-- TASK STATEMENT --
For the forum text below about the PF's climb, say whether each statement agrees with it, answering yes or no and quoting the deciding words: (a) BEA reached a final result on what the PF tried to achieve; (b) the PF argued against the PNF when told to go down; (c) in flare law the PF compensates a system-induced ND force with a NU SS input.

-- PAGE EXTRACT --

▶

To answer that question we would have to come to a conclusion, what PF tried to achieve firsthand. Neither BEA nor our efforts here come to a final result.

Several options had been discussed here, and can be grouped into the intentional climb and the unintentional climb. By that i refer mainly to the amount and intensity of the climb, not the climb as the opposite of the descent or the equivalent of an maintaining level. That the PF intended at least to correct the indicated altitude loss and the deviating pitch and VS should be agreed to. Everything else later on is not clear anymore.

If the climb in that intensity was intentional, then nothing would have influenced or changed the end result. But do we have ultimate proof of that theorie? I dont think so. When PNF told the PF to go down, he acknowledged to do so, he did not argue against the PNF, although he didnīt comply in deeds. Was he not willing to do so or was he not capable to do so (intention to do so was present, but the means to accomplish it were unsuitable)?

We know almost, that the manual flying expierience of the PF on the A330 was mainly accomplished during takeoff and landing. In T/O itīs afaik comparable to a direct law behaviour, and during landing phase when SS inputs are necessary close to ground itīs flare law. During flare law the PF is maintaining the trajectory by compensating the system induced ND force by a NU SS input, and to reduce the trajectory he just has to relax some of this NU SS input. The normal feeling on the SS from day to day flying therefore is holding some backpressure to maintain the flightpath during landing or to rotate and climb during T/O. The necessity of ND SS input and the required amount of ND SS input in normal daily operation therefore differed grossly to that one needed to correct this unintentional climb.

◀

-- EXTRACTED ENTRIES --
▶

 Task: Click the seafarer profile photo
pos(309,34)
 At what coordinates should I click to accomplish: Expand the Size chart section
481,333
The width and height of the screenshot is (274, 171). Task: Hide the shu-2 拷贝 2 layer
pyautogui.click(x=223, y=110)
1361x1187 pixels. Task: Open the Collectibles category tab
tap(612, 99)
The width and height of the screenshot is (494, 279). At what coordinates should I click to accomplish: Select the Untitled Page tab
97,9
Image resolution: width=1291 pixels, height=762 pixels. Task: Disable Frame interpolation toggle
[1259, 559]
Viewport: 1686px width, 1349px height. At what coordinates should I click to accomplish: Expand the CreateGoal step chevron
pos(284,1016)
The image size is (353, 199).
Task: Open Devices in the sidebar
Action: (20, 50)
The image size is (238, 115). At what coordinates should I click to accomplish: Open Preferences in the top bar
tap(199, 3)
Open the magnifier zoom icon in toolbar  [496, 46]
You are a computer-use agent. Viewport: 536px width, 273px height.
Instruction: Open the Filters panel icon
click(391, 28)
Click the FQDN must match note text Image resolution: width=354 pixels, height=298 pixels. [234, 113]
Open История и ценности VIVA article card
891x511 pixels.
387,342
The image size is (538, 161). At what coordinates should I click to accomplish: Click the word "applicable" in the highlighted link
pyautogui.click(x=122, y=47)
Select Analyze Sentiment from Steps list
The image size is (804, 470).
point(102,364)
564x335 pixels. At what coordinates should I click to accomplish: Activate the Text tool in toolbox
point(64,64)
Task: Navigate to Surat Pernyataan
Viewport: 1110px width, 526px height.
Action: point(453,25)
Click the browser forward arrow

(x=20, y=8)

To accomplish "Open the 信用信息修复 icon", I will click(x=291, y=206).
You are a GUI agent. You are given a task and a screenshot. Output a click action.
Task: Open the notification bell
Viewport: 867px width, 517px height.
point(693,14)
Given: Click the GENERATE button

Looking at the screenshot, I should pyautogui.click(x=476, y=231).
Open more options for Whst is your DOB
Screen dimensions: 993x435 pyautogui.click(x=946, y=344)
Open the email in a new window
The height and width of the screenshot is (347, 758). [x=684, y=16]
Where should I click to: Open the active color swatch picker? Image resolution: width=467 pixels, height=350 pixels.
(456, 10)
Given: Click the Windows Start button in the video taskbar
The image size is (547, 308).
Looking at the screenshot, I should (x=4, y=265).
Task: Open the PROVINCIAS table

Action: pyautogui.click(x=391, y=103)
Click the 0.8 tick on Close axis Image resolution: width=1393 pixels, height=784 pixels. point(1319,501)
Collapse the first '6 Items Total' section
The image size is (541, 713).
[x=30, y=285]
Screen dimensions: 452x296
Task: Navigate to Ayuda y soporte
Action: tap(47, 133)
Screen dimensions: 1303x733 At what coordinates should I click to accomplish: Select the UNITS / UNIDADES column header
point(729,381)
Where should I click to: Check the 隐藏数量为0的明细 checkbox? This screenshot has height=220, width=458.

◀

-- REPLY --
(a) No: "Neither BEA nor our efforts here come to a final result."
(b) No: "he did not argue against the PNF"
(c) Yes: "During flare law the PF is maintaining the trajectory by compensating the system induced ND force by a NU SS input"